[[ INFORMATION SHOWN, beginning ]]

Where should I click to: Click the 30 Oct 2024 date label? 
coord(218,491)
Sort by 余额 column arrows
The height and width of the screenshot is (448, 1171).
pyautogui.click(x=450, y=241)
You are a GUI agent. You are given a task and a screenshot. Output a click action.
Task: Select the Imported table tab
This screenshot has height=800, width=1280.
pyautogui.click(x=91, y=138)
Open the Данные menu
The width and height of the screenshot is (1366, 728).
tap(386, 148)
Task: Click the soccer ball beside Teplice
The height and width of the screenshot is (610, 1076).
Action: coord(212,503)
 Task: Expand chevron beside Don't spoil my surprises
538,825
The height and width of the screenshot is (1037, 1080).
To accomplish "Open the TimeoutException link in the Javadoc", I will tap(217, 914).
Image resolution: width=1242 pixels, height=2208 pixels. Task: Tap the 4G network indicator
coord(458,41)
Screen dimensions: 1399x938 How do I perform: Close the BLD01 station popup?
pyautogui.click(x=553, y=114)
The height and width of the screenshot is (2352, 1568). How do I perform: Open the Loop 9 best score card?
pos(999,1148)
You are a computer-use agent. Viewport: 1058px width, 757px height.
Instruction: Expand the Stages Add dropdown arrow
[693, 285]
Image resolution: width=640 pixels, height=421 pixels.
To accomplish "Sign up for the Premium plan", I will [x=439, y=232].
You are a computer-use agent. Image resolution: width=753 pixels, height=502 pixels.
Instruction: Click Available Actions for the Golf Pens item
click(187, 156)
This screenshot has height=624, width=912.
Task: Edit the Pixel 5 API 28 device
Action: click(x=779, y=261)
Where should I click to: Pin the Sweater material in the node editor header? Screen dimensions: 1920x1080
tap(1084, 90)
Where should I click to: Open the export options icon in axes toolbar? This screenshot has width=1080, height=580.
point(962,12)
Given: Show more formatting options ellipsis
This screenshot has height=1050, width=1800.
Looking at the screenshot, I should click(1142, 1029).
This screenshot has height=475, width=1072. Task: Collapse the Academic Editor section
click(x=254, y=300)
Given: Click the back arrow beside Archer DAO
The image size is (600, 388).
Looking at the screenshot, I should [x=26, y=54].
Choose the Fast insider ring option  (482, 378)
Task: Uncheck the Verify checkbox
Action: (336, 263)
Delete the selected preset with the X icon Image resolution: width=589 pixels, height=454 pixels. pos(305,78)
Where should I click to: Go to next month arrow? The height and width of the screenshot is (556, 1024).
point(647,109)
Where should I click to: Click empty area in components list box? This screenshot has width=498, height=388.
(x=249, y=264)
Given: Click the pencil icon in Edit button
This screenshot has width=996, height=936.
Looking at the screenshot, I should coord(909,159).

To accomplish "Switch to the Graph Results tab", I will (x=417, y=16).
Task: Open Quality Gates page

[[ INFORMATION SHOWN, end ]]

PROBLEM STATEMENT
Your response should hold the lines from the first line of the entries above through the line with "The height and width of the screenshot is (1037, 1080).", each retyped exactly, and nothing else.

ANSWER TO THIS EXERCISE
Where should I click to: Click the 30 Oct 2024 date label? 
coord(218,491)
Sort by 余额 column arrows
The height and width of the screenshot is (448, 1171).
pyautogui.click(x=450, y=241)
You are a GUI agent. You are given a task and a screenshot. Output a click action.
Task: Select the Imported table tab
This screenshot has height=800, width=1280.
pyautogui.click(x=91, y=138)
Open the Данные menu
The width and height of the screenshot is (1366, 728).
tap(386, 148)
Task: Click the soccer ball beside Teplice
The height and width of the screenshot is (610, 1076).
Action: coord(212,503)
 Task: Expand chevron beside Don't spoil my surprises
538,825
The height and width of the screenshot is (1037, 1080).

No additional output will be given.